■ HOW TO COMPLETE THIS TASK: Transcribe only the lines of the listing below from the one holding "Click the info icon on JSON export database" through the one holding "The height and", inclusive, without any change.
━━━━━ DATA IN THIS EXERCISE ━━━━━
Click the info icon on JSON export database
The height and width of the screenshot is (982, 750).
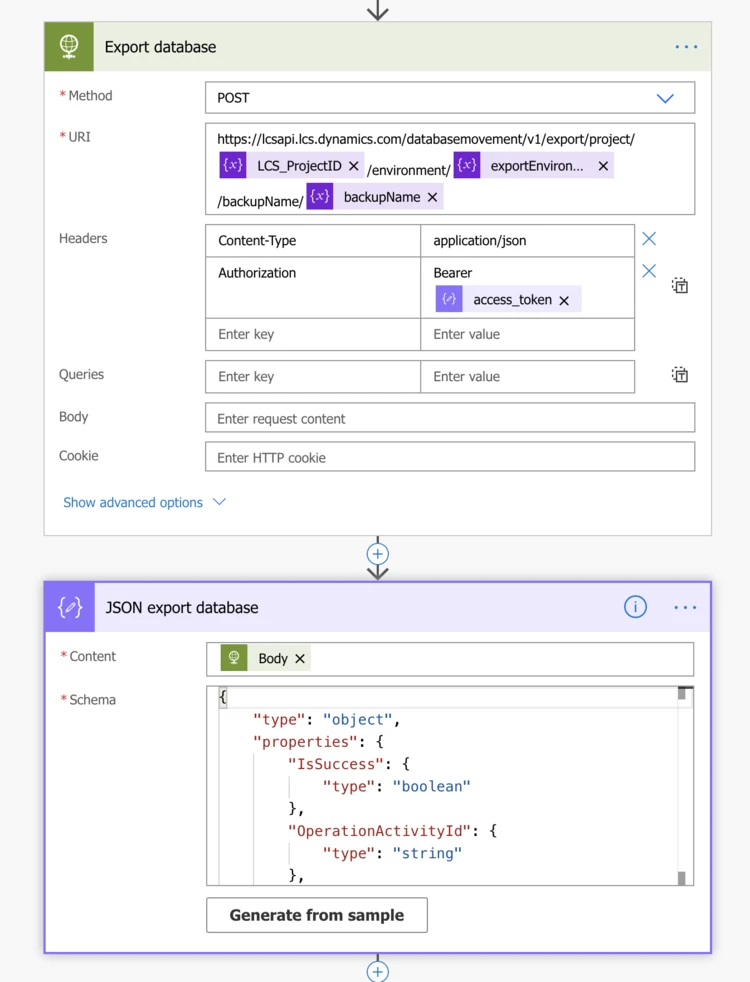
━━━━━
━━━━━ DATA IN THIS EXERCISE ━━━━━
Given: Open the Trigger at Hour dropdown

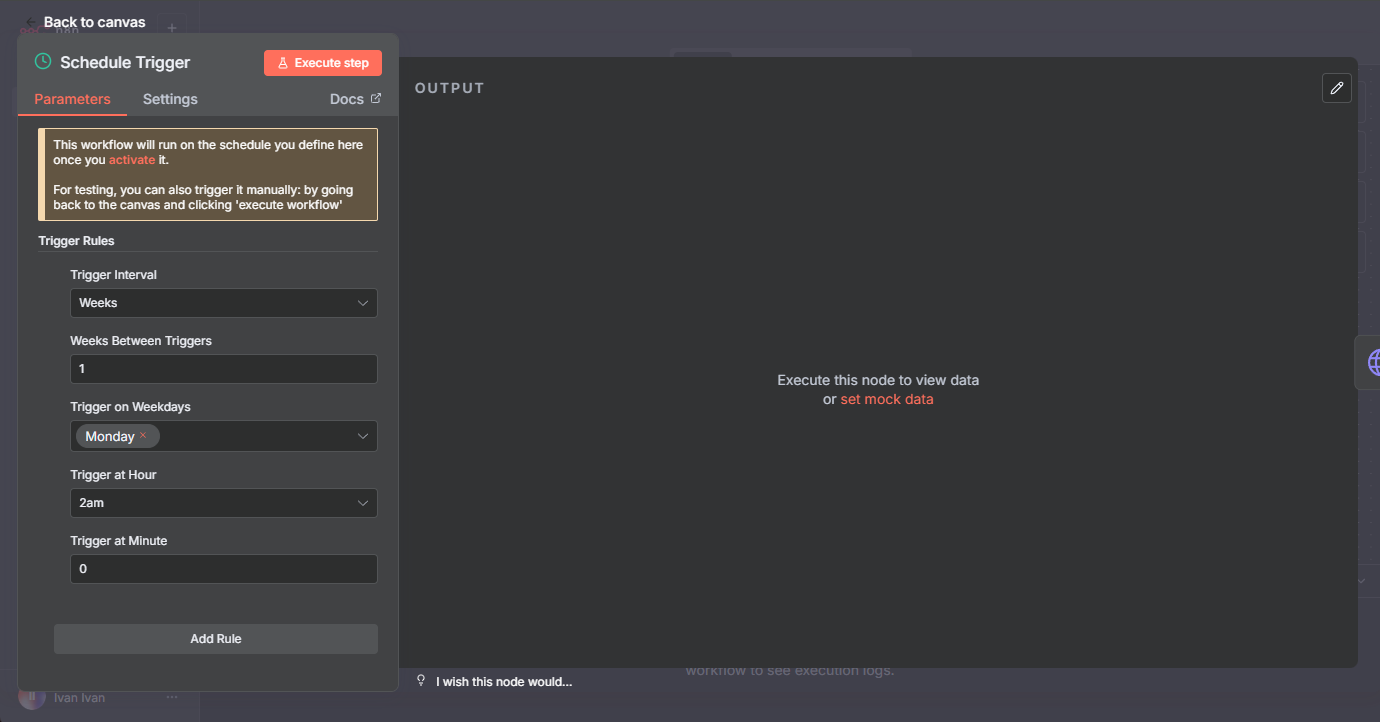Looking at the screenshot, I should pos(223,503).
━━━━━
━━━━━ DATA IN THIS EXERCISE ━━━━━
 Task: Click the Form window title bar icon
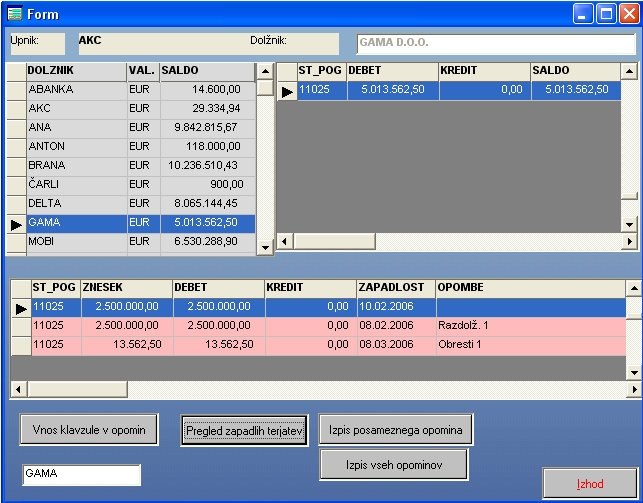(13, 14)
━━━━━
■ OUTPUT:
Click the info icon on JSON export database
The height and width of the screenshot is (982, 750).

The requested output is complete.